Türkiye maalesef dünyada paranın en bol olduğu dönemlerde üretime yönelik yatırımlardan kaçınmış, ülkemize dışarıdan giren para betona ve asfalta yatırılmıştır. Para bolluğunda dağıtılan kredilerle alınan ithal arabalar; yine bolluk zamanında asfalta gömülen paralarla yapılan yollardan yavaş yavaş çekilmek zorunda kalmış, piyasanın itici kuvveti haline getirilen inşaat sektörünün yaptığı konutların da doluluk oranları hızla azalmıştır.
Hatalı büyüme rakamları bugün elimizde kalan tek tesellimizdir. Hâlbuki büyüme, kendimize kurduğumuz tuzakların belki de en hileli olanıdır. Sağlıklı bir yapı istihdam rakamları üzerinden değerlendirilmeli, istihdamdaki artışı başarı olarak görmelidir.
Koşulları her geçen gün zorlaşan dünyanın, bol bol inşaat dikmek gibi bir basitliği kaldırmayacağı açıktır. Fabrikaları çalışmayan, toprağından hasat elde edilemeyen, babaların akşamları yorgun ama gururlu bir şekilde evlerine dönemedikleri, her ay yeni icra dairelerinin açıldığı bir atmosferde ihtiyacımız olan insan modelinin yetişmesi de imkânsızdır.
Peki ne yapmalıyız?
Neoliberalizmin sebep olduğu sorunları, neoliberal çözümlerle aşamayacağımızı bilmek; Batılı reçetelerle, tutulduğumuz hastalıktan kurtularak ayağa kalkamayacağımızı anlamak yapmamız gereken ilk şeydir.
Bunu anlayacak nesiller ise ancak çağın ötesinde bir eğitim anlayışı ile yetiştirilebilirler. Eğer bir coğrafyada kalkınmadan bahsedilecekse, bunun temelinde eğitimin yattığını bilmeliyiz. Gerek Japon kalkınmasının, gerek Alman kalkınmasının yükseldiği zemin milli eğitim politikalarıdır.
Gelecek yüzyılda ihtiyacımız olan, bir asırlık edebiyatçılar, geçen asra damga vurmuş bilimsel buluşlar ve asırlık markaları ortaya çıkaracak yegâne unsur milli eğitimdir.
İyi eğitimli bir ulusun yeniden yazacağı hikâyesinde fırsat eşitliğini sağlayacak, ihtiyaç duyduğunda yanında olacak aygıt ise devlettir.
Dolayısıyla ‘serbest piyasanın’ aslında ‘serbest sömürü’ olduğunu bilerek, girişimciliği ve girişimciyi desteklemek devletin görevidir.

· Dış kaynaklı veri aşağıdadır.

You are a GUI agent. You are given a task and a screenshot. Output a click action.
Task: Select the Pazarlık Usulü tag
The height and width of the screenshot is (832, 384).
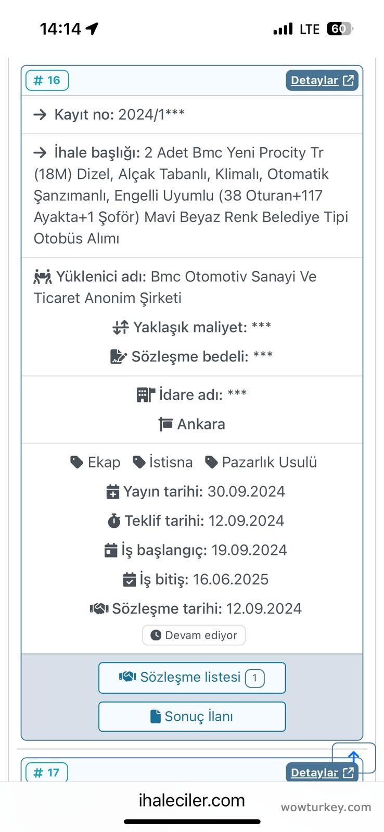261,462
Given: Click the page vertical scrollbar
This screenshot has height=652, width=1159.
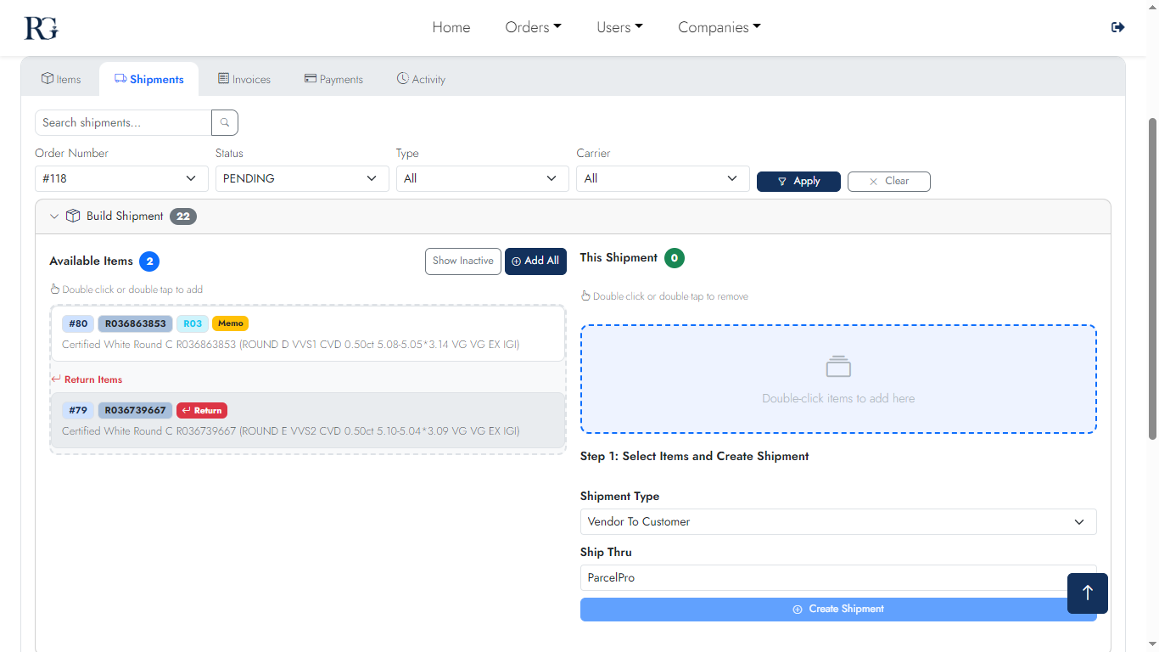Looking at the screenshot, I should [x=1152, y=280].
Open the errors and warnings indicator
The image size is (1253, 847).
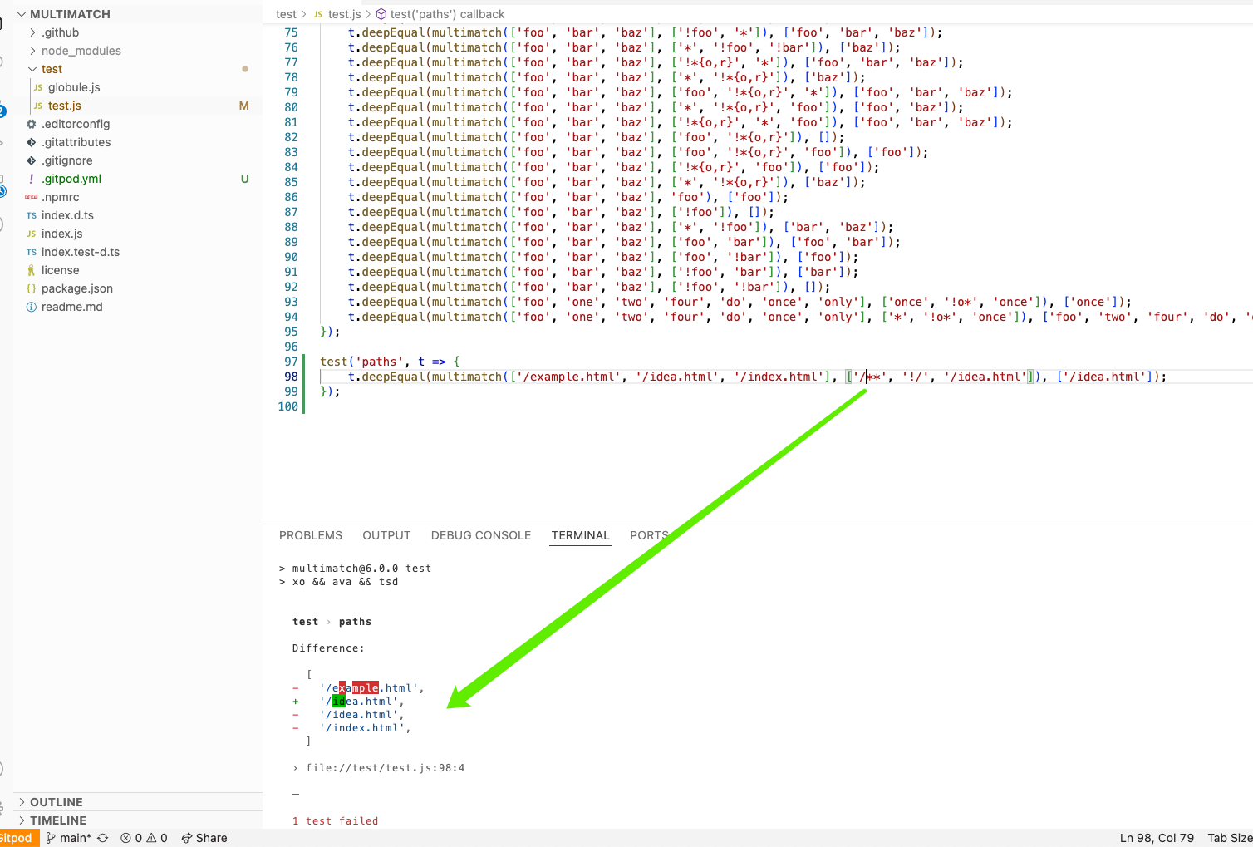pos(143,837)
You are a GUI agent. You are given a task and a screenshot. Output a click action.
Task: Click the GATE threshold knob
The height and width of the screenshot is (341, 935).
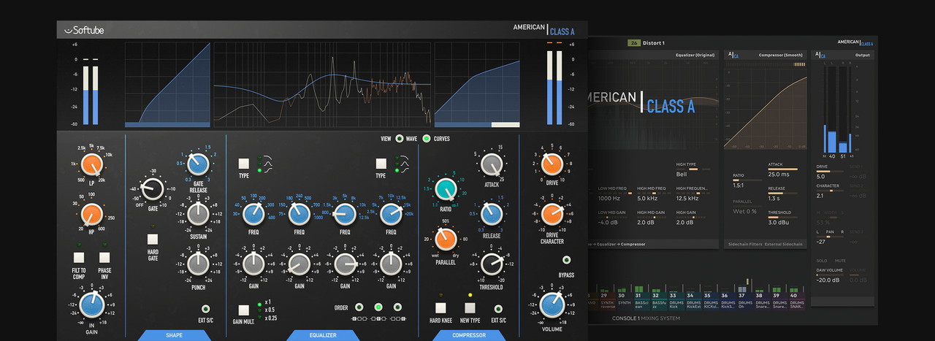[x=151, y=189]
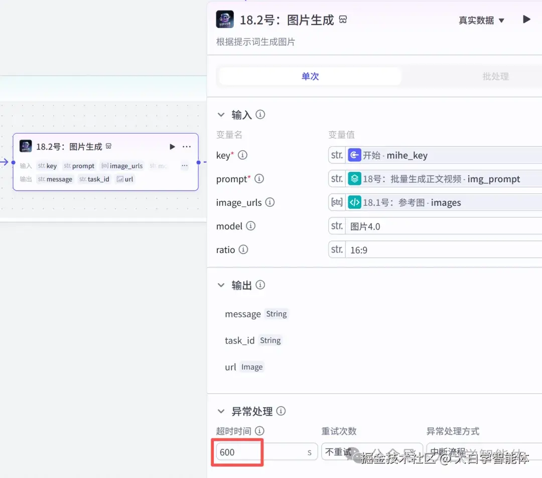Collapse the 输出 section chevron
The image size is (542, 478).
221,285
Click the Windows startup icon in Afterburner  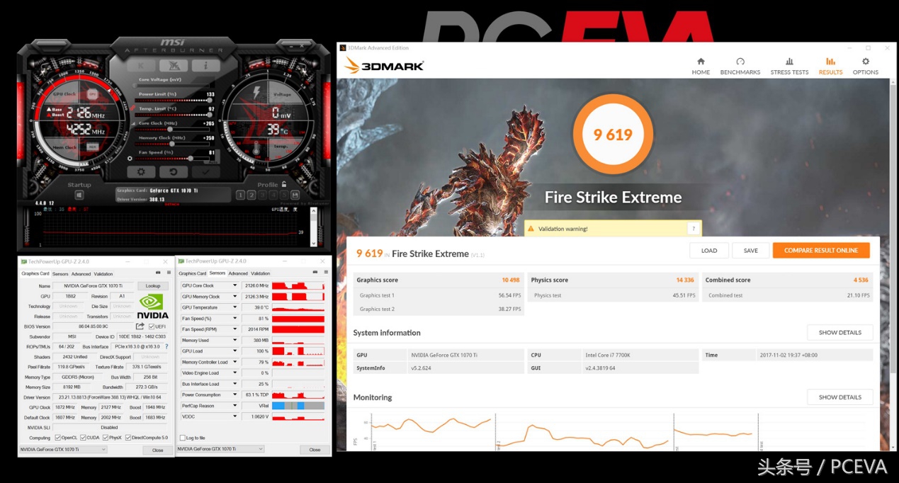click(79, 195)
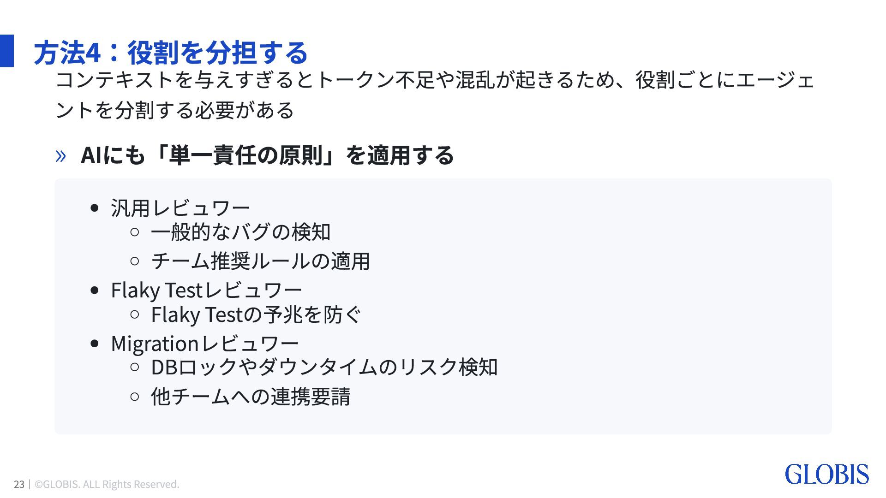
Task: Select Flaky Testの予兆を防ぐ sub-bullet
Action: click(256, 314)
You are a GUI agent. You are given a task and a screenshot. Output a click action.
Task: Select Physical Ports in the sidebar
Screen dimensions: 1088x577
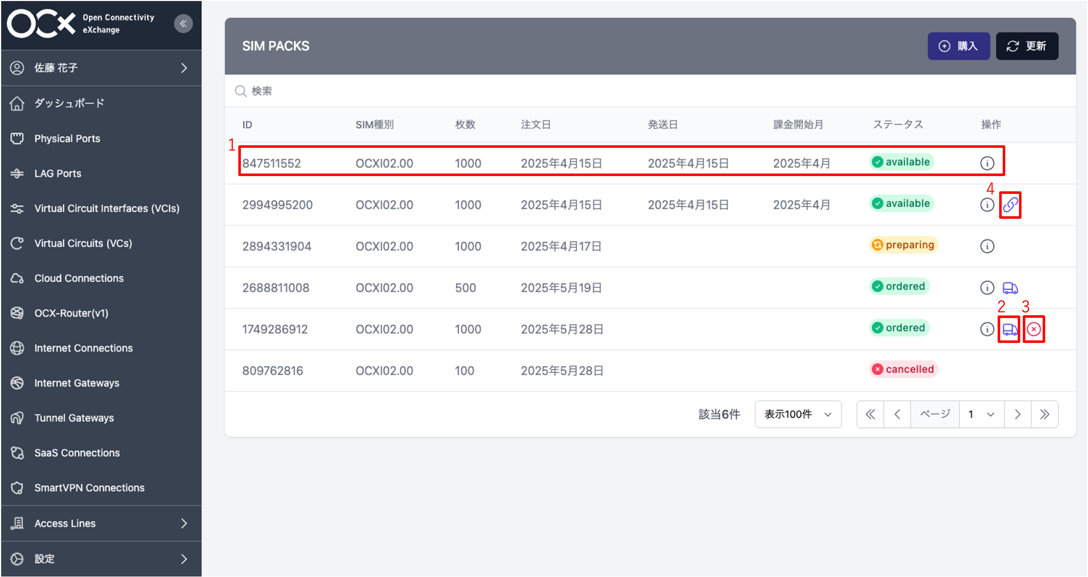[x=67, y=138]
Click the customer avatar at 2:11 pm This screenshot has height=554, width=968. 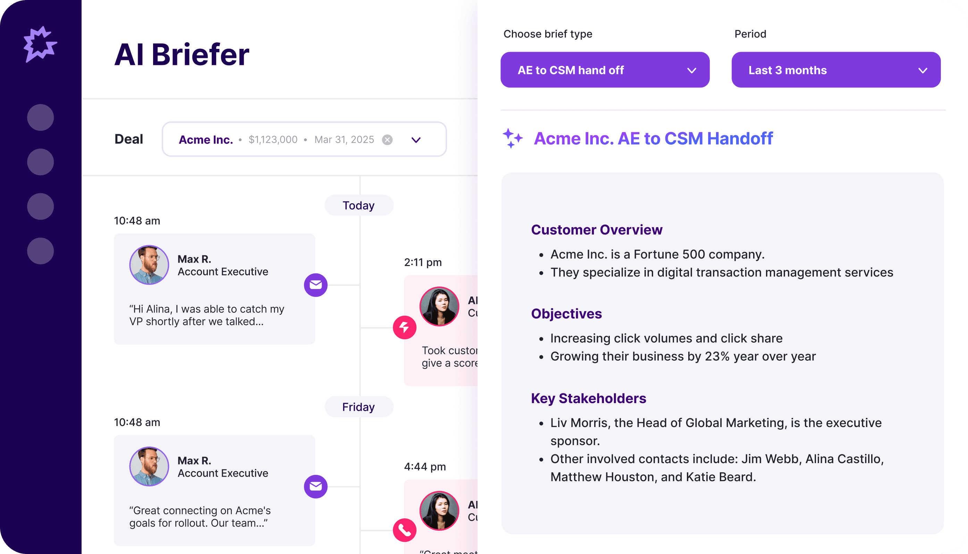(x=439, y=306)
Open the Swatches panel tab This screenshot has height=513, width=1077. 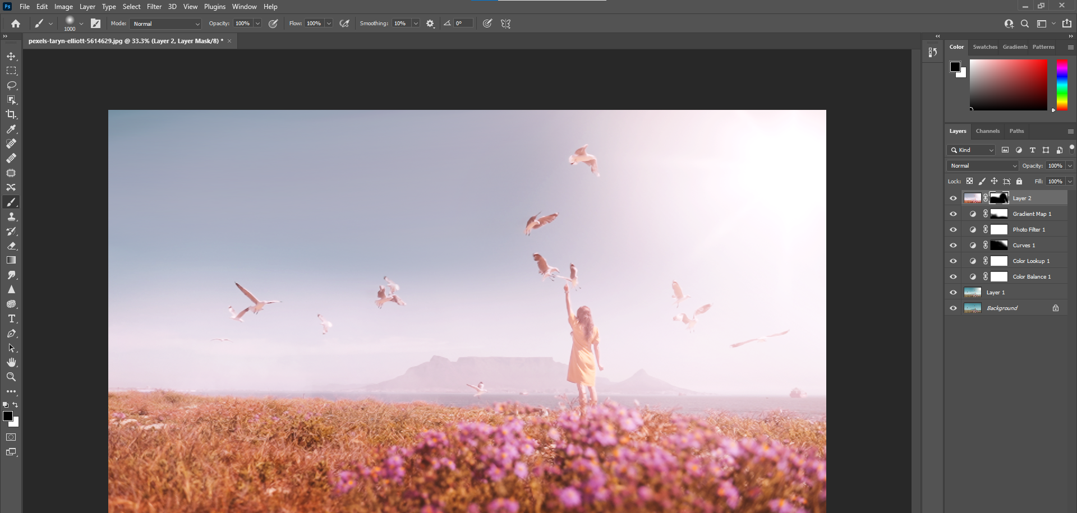[x=985, y=47]
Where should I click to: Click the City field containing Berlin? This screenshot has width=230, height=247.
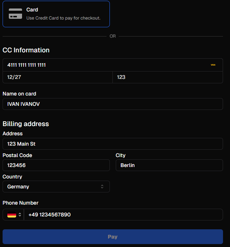(169, 165)
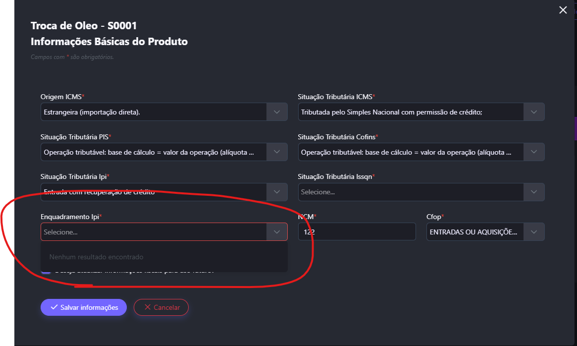Click the chevron arrow on Cfop field
The image size is (577, 346).
point(534,232)
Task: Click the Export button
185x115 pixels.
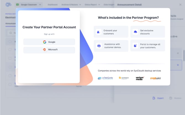Action: [158, 98]
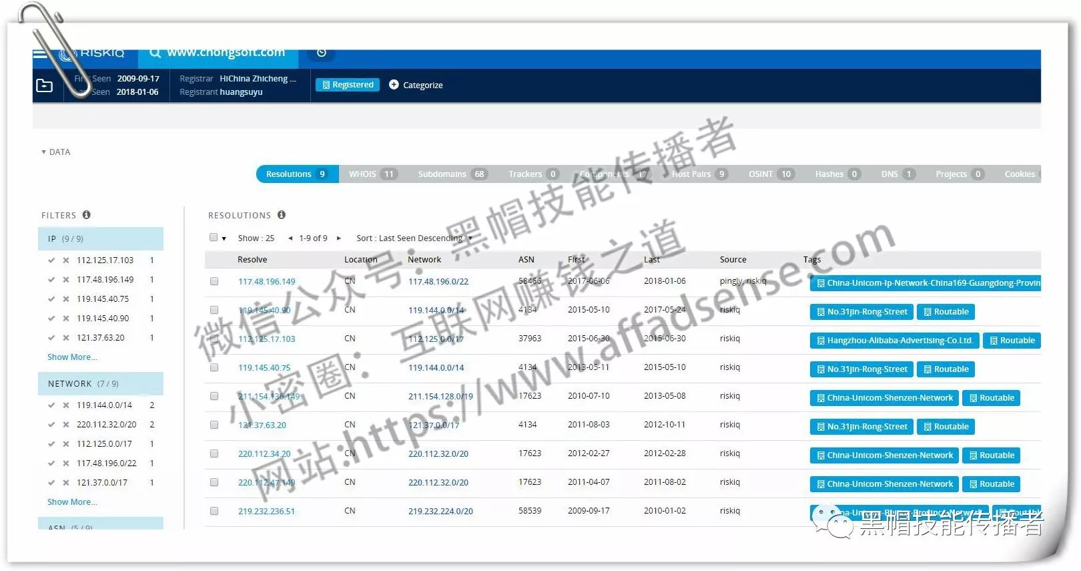Click the info icon next to FILTERS
This screenshot has height=571, width=1081.
pos(87,215)
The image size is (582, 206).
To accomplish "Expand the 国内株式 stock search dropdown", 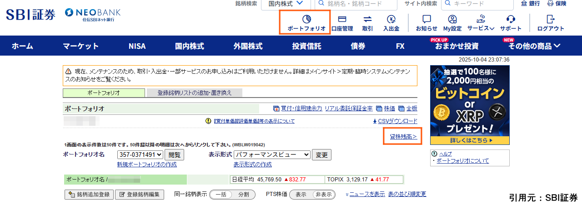I will pyautogui.click(x=286, y=4).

Devlet bu görevini ifa ettiğinde ortaya çıkacak sinerji, eğitimli bireyler tarafından karşılandığında, yükseliş de başlayacaktır.
Şüphesiz bu yükseliş, milli ruh ile sarıp sarmalanmalıdır. Zira milli ruh, saman ithal etmekten utanırken, borçları yüzünden intihar eden bir inşaat işçisinin lüks araba ve saraylarla sağlanmaya çalışan itibarı ayakları altına aldığını bilecek yegâne atmosferdir.